Desta maneira, a Sociedade Canadense de Cuidados no Paciente Crítico (2003) não recomenda o uso de dietas suplementadas com arginina e outros nutrientes em pacientes críticos. A Sociedade Americana de Nutrição Parenteral e Enteral (2009) recomenda o uso de imunonutrientes em fórmulas enterais de pacientes críticos submetidos à cirurgias eletivas, com trauma, queimados, com câncer de cabeça e pescoço, em ventilação mecânica e portadores de sepse leve/moderada (APACHE < 15). Entretando, ressalta-se atenção para pacientes com sepse grave, em que seu uso não está indicado.6 Os benefícios clínicos das dietas imunomoduladoras são maiores quando se atinge pelo menos 50 a 65% das metas nutricionais.

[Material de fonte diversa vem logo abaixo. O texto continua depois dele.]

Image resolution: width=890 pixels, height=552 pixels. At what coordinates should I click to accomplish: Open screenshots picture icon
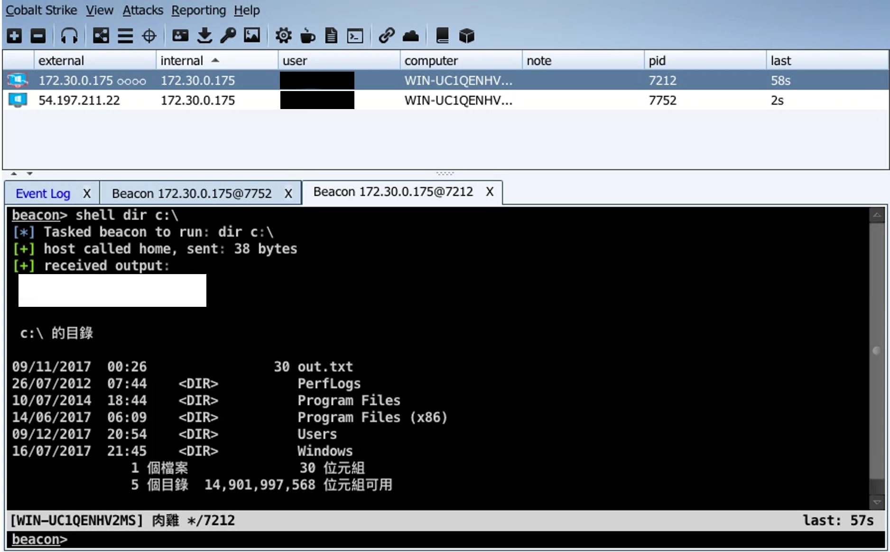click(252, 36)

A utilização de fórmulas nutricionais com característica anti-inflamatória contendo óleo de peixe (rico em ácido graxo ômega 3), óleo de borragem (rico em ácido gama-linolênico) e antioxidantes é recomendada na síndrome da angústia respiratória aguda e em lesão pulmonar aguda severa. Estudos demonstraram que a utilização de fórmulas contendo esses nutrientes em relação às fórmulas-padrão reduziram os dias em ventilação mecânica, o tempo de internação nas unidades intensivas, a incidência de falência de órgãos e a mortalidade.